SOCIAL SECURITY DISABILITY CLAIMS: RULES EVERYONE SHOULD KNOW

For you to be eligible for social security disability claims (SSD) benefits, you must have worked jobs covered by social security and have a disability that meets the social security disability administration’s definition of disability. Social security disability administration pays you monthly benefits if you are unable to work for at least a year or more due to a disability. 

You earn the benefits continually until you can work again on a regular basis. If you are getting SSD benefits when you attain your full retirement age, your disability benefits convert to retirement benefits even though the amount is the same. Many people have encountered situations where they file for an SSD claim but are denied it due to failure to meet the requirements. 

Familiarize yourself with these SSD rules to help you avoid making mistakes that can ruin your social security disability claim.

You must meet the SSD definition of disability.

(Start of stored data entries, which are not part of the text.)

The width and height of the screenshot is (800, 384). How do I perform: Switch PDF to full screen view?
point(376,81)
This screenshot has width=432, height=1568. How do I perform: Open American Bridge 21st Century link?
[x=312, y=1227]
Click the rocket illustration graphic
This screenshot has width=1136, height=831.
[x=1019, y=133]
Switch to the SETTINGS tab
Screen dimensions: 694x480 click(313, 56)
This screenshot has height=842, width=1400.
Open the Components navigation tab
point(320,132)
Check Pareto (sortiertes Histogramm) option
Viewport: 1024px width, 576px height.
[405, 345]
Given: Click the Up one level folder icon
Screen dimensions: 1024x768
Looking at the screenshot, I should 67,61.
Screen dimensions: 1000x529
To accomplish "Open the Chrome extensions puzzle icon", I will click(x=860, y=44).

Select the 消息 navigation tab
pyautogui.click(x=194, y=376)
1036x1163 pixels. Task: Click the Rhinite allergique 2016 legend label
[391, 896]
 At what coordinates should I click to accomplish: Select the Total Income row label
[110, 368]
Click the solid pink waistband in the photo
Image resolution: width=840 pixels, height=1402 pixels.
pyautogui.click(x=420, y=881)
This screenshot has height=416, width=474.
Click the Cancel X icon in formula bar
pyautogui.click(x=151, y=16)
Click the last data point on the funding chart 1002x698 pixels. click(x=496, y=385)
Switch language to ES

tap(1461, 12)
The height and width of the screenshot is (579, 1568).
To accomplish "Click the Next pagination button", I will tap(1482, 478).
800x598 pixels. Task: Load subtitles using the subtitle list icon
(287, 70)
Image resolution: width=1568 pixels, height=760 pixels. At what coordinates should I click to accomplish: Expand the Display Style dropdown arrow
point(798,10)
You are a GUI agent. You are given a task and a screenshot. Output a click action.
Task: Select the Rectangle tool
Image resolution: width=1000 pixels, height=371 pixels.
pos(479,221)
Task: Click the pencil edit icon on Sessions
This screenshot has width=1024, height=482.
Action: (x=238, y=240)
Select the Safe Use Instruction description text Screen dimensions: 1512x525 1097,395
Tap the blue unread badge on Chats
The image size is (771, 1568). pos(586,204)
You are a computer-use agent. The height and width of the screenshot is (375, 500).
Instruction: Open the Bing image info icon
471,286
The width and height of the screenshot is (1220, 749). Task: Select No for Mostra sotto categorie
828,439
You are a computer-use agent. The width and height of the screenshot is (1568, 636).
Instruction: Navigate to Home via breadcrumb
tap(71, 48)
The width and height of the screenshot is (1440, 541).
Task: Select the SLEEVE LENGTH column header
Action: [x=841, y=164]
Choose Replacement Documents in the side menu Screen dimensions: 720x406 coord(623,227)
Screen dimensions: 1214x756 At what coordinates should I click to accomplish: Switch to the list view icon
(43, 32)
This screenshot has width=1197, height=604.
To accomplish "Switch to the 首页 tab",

To get social security disability benefits, your condition must meet the SSD’s definition of disability. Note that there are no benefits payable for short-term or partial disability. According to SSD, you are disabled if:

  • You can’t do any substantial gainful activity due to your disability.’
  • You cannot work as you previously did or in any other kind of work due to the disability.
  • The disability has lasted, is expected to last at least one year, and could result in death.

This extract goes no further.